How neat it is to meander through more than 800 pieces of art, each one created by a kid who thinks art class is fun, but probably doesn’t realize that art is also serious.
Hopefully, those young people will eventually learn how valuable that creative time is.
There is only a week left for you to enjoy the student show. Please set aside time to check it out. You will be introduced to pencil portraits done with surprising insight into personality, rolled paper sculptures, clay animals, a plastic bottle tree, an octopus with his own story, black fish with big teeth, the Christmas version of “American Gothic,” decorated elephants and hundreds of other serious and fun examples of student art.

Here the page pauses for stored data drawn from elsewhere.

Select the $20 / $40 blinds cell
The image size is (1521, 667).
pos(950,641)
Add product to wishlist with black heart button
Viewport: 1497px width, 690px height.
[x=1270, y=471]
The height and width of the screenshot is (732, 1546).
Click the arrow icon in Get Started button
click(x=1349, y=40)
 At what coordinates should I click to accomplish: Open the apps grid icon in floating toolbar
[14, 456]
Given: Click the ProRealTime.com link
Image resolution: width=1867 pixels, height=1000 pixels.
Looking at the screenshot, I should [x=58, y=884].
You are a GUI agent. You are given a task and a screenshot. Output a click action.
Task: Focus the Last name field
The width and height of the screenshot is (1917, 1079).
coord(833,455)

The teachers in our schools must have a grand time introducing the work of famous artists and encouraging projects in those styles, or offering opportunities for the kids to create their own clever designs from an example offered to them.
I can guarantee you will not be disappointed in this show. It’s creativity at its best.
Recently I ran across an old Reader’s Digest article about Leonardo da Vinci. While I remember him for the intriguing look in the eyes of the Mona Lisa, and I knew he was also a talented inventor, I had no idea his creativity carried him into so many different worlds. His inventions included the monkey wrench, ratchets, jacks, winches, the lathe, cranes, pistons, pulleys, springs, roller bearings and the one-handed scissors. He described ideas for the internal combustion engine, air conditioning, the pedometer and odometer, the machine gun, tank and submarine, a frogman’s diving suit and snorkel, and the glider, parachute and helicopter. The list goes on and on. When Columbus was discovering America, da Vinci was creating tools and other ideas that would be used and improved upon for hundreds of years.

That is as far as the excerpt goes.